Planes and ships searching for debris suspected of being from the missing Malaysian jetliner failed to find any Thursday before bad weather cut their hunt short, as Thailand said one of its satellites had spotted hundreds of objects in the area.
The Thai satellite spotted the objects floating in the southern Indian Ocean near an area where planes and ships have been hunting unsuccessfully for a week for any sign of debris from Malaysia Airlines Flight 370, which disappeared March 8 with 239 people aboard.
The images from the Thai satellite showed "300 objects of various sizes" in the ocean, about 1,675 miles southwest of Perth, Australia, said Anond Snidvongs, director of Thailand's space technology development agency.
He said the images, taken Monday by the Thaichote satellite, took two days to process and were relayed to Malaysian authorities on Wednesday.
The objects were about 125 miles from the area where a French satellite on Sunday spotted 122 objects, and ranged in size from 6 feet to 53 feet long, Anond said.
The announcement came after the Australian Maritime Safety Authority said it had to pull back all 11 planes scheduled to take part in the search Thursday because of heavy rain, wind and low clouds. Five ships continued the hunt.
All but three of the planes — a U.S. Navy P-8 Poseidon, a Japanese P-3 Orion and a Japanese Gulfstream jet — reached the search zone, about 1,550 miles southwest of Perth, before the air search was suspended, AMSA spokesman Sam Cardwell said.
They were there "maybe two hours" and did not find anything, Cardwell said.
"They got a bit of time in, but it was not useful because there was no visibility," he said.
In a message on its Twitter account, AMSA said the bad weather was expected to last 24 hours.
Planes have been flying out of Perth for a week, looking without any success for objects spotted in vague satellite images, including the French one.
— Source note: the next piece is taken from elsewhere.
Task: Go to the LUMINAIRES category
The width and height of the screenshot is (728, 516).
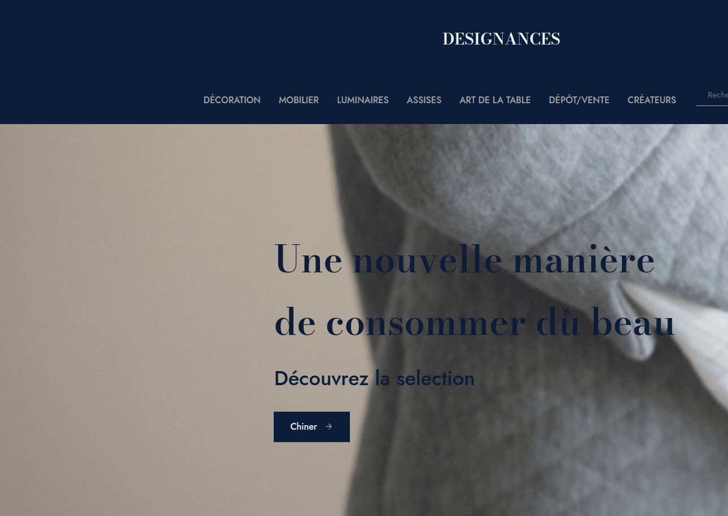Action: tap(363, 100)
Finding them would give physical confirmation that Flight 370, which was scheduled to fly from Kuala Lumpur, Malaysia, to Beijing, crashed.
That would allow searchers to narrow the hunt for the wreckage of the Boeing 777 and its black boxes, which could solve the mystery of why the jet was so far off course.
Malaysian officials said earlier this week that satellite data confirmed that the plane crashed into the southern Indian Ocean. On Thursday, Malaysia Airlines ran a full-page condolence advertisement with a black background in a major newspaper.
"Our sincerest condolences go out to the loved ones of the 239 passengers, friends and colleagues. Words alone cannot express our enormous sorrow and pain," read the advertisement in the New Straits Times.
The 122 objects captured by the French satellite ranged in size from 3 feet to 75 feet long, but the search for them and the objects observed from the Thai satellite will have to wait until the weather in the search area improves. The situation echoes the frustration of earlier sweeps that failed to zero in on three objects spotted by satellites.
Experts cautioned that the area's frequent high seas and bad weather and its distance from land were complicating an already trying search.
"This is a really rough piece of ocean," said Kerry Sieh, director of the Earth Observatory of Singapore. "I worry that people carrying out the rescue mission are going to get into trouble."
Malaysia has been criticized over its handling of one of the most perplexing mysteries in aviation history. Much of the most strident criticism has come from relatives of the Chinese passengers, some of whom expressed outrage that Malaysia essentially declared their loved ones dead without recovering a single piece of wreckage.
China dispatched a special envoy to Kuala Lumpur, Vice Foreign Minister Zhang Yesui, to deal with the crisis. Zhang met with acting Malaysian Transport Minister Hishammuddin Hussein on Wednesday and received a briefing on the satellite data that "led to the conclusion that MH370 ended in the southern Indian Ocean," Malaysia's Ministry of Transport said in a statement.